*** Begin section ***

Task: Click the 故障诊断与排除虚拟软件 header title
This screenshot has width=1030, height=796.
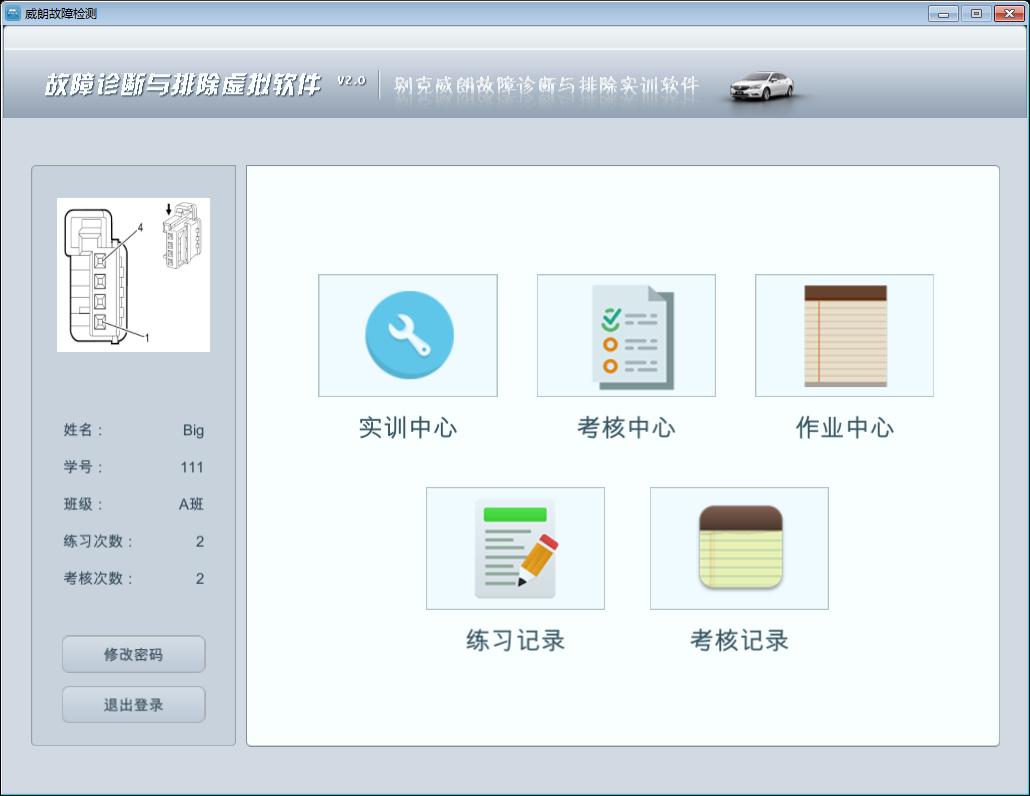Action: pyautogui.click(x=182, y=85)
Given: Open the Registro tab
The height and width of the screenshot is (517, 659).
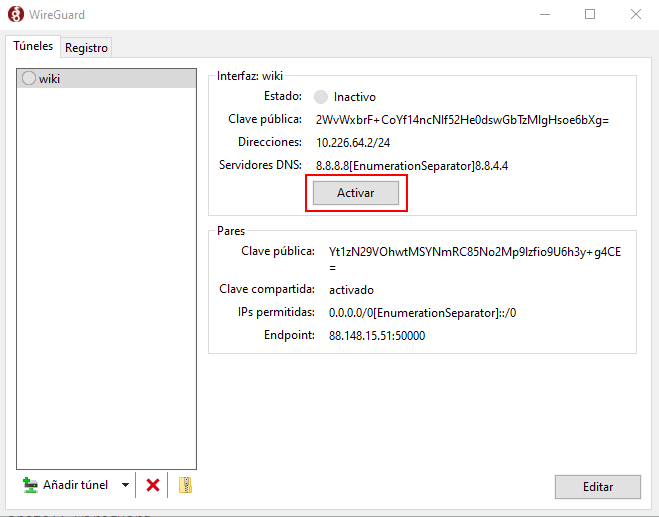Looking at the screenshot, I should [x=86, y=47].
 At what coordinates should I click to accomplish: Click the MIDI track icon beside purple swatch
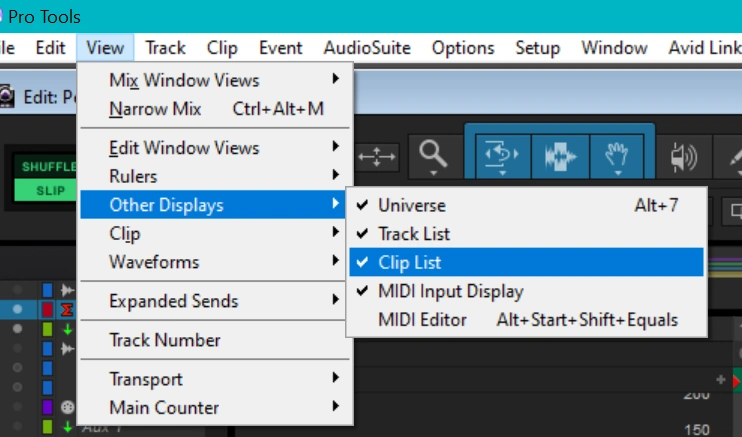pyautogui.click(x=68, y=407)
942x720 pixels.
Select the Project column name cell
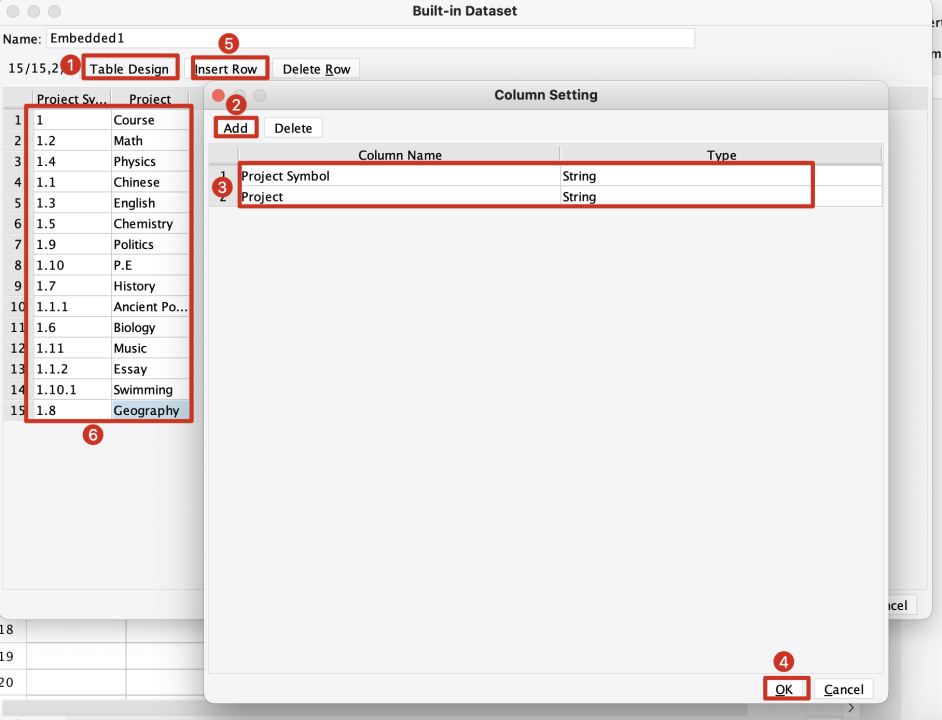coord(400,196)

*** End section ***

**WHAT YOU SHOULD DO**: Every entry is to be reproduced word for word, and no image is carried over.

**TASK ANSWER**:
Task: Click the 故障诊断与排除虚拟软件 header title
This screenshot has width=1030, height=796.
Action: pyautogui.click(x=182, y=85)
Given: Open the Registro tab
The height and width of the screenshot is (517, 659).
Looking at the screenshot, I should [x=86, y=47].
 At what coordinates should I click to accomplish: Click the MIDI track icon beside purple swatch
pyautogui.click(x=68, y=407)
942x720 pixels.
Select the Project column name cell
coord(400,196)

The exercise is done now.